Acoma is a great choice for use as a container plant because of its small size and attractive form, which does not trap water or cause problems for drainage. It also is tolerant of being moved indoors during the winter months if needed.

Acoma Crape Myrtle Growing Tips

Plant your Acoma crape myrtle in well-drained soil to help prevent fungal disease problems. Trim it twice yearly—in early spring before flower buds appear and after flowering—to encourage bushiness, remove dead lower branches and maintain its shape. Allowed to develop into full-size trees, this crape myrtle would need regular pruning to maintain its shape and remain healthy.

Acoma Crape Myrtle Pruning and Training Tips

To place this crape myrtle in full sun, plant it in a raised bed with lower than average soil. The taller your Acoma grows, the more attractive it will be to help keep its shape. If necessary, support the branches with wooden or wire supports when they become too heavy for the trunk to hold up. This crape myrtle has a weeping habit that works well in formal landscapes such as masses planted behind low walls or fences; however, if you wish for your tree to branch out and form a denser canopy, you can remove some of the central branches when young and tie the side branches to a trellis or wire support.

Acoma Crape Myrtle Diseases and Insects

Acoma crape myrtle suffers from few disease problems. If you have noticed dieback in your tree, check the lower trunk for rot that may be caused by water collecting around the base of the plant or poor drainage. Remove any deadwood or infected areas to keep this fungus-like disease from spreading to other tree limbs. You can also make sure no standing water collects around the roots during periods of heavy rainfall, which could cause root rot fungal diseases like Phytophthora. Prune out diseased wood immediately when you notice it to prevent it from infecting healthy tissue inside the tree.

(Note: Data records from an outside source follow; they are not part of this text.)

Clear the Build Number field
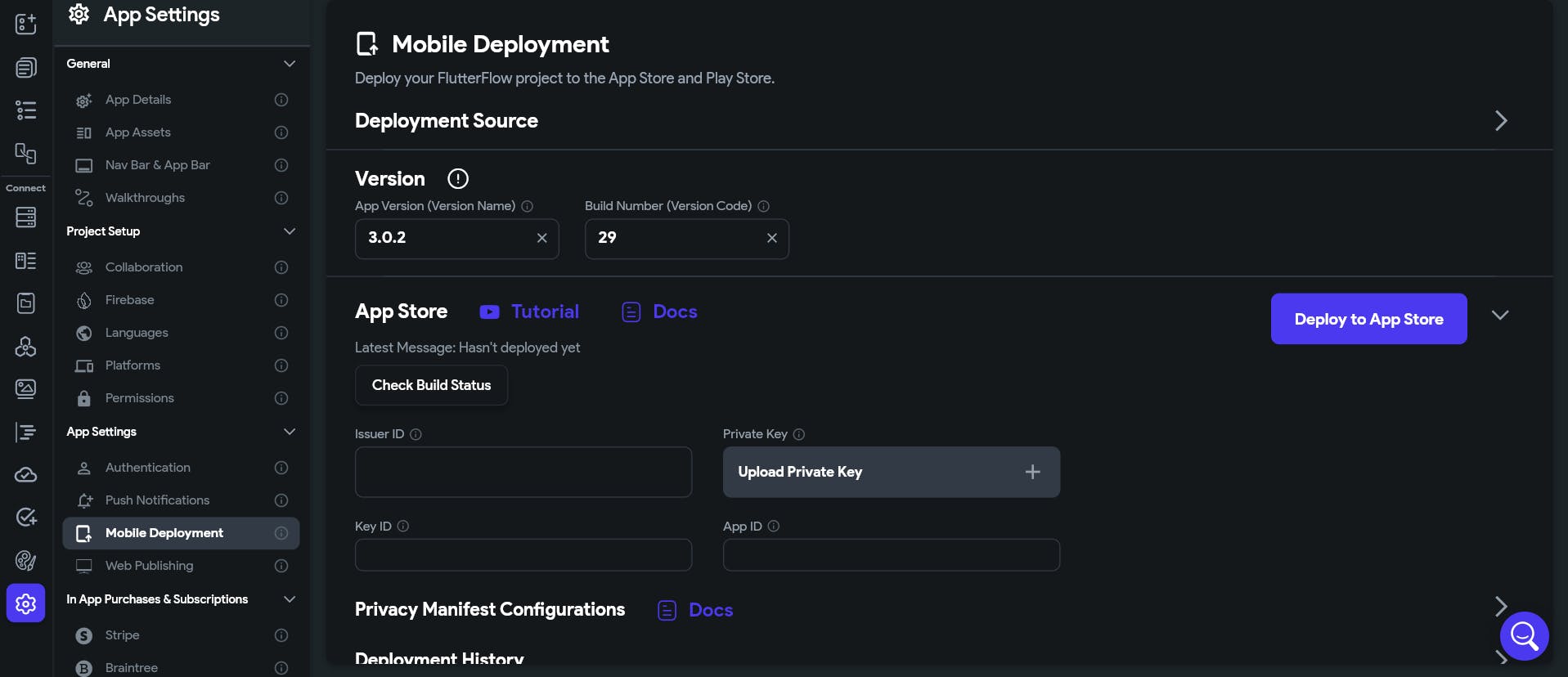coord(771,238)
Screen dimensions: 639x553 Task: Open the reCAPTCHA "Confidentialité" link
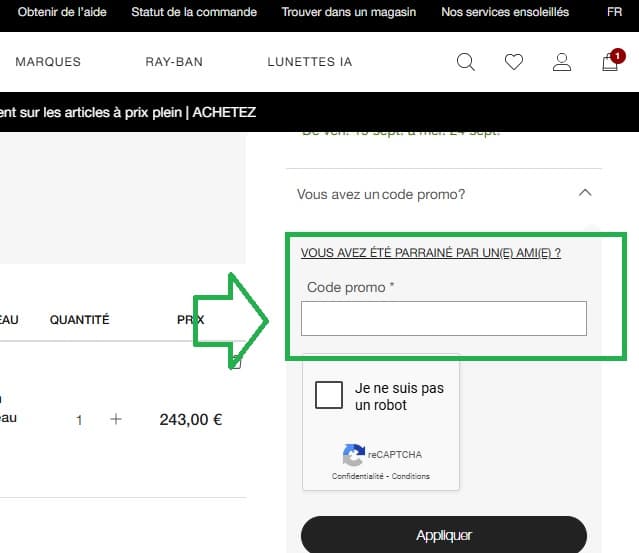pos(357,476)
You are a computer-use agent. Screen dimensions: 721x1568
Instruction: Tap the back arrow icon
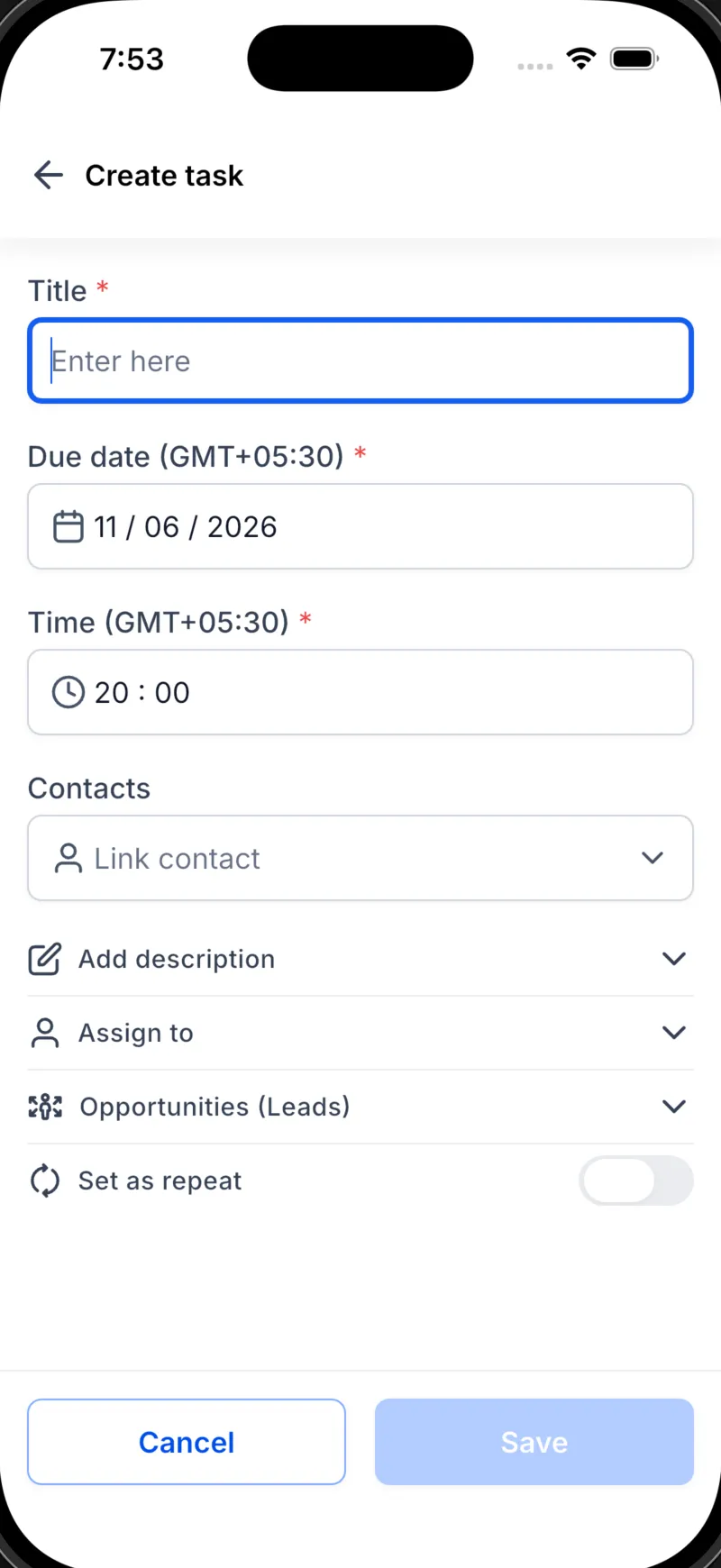click(49, 175)
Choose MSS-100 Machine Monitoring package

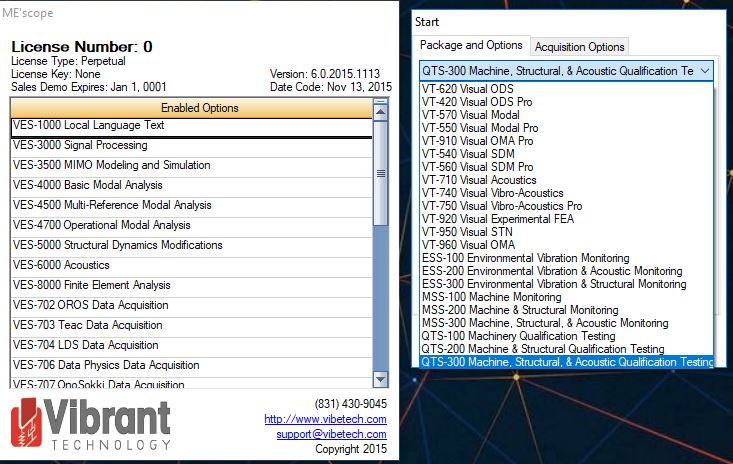pos(491,297)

Acoma Crape Myrtle Harvest, Care and Preservation

Harvest Acoma crape myrtle leaves in the spring by clipping off young leaves at the base of each branch. Dry them quickly before storing them between two paper towels inside a resealable plastic bag in your refrigerator. Drying leaves is not recommended because they are more likely to develop mold while drying on trays indoors. If you want to preserve Acoma crape myrtles for future use, choose cuttings taken from healthy young wood throughout the summer months when new growth appears. Store them in dry peat moss inside a sealed plastic bag in your refrigerator until you are ready to plant them outdoors again next spring.

Acoma Crape Myrtle Interesting Facts

There are several cultivars of Acoma crape myrtle, all known for their attractive form and flowers. ‘Natchez’ is a smaller variety with a bushy habit and bright red blooms. The large flower panicles on this plant make it a good choice for attracting hummingbirds to your yard or garden beds. ‘Acoma Pink’ has soft pink flowers that have a hint of lavender in the center of each bloom. This plant also has variegated leaves that turn green as they mature to white along the edges, giving them an interesting texture contrast against the straight trunk. In addition to these two varieties, White River Gardens many other cultivars of Acoma crape myrtle with various colors and growth habits. All are attractive in different ways and make great additions to your yard.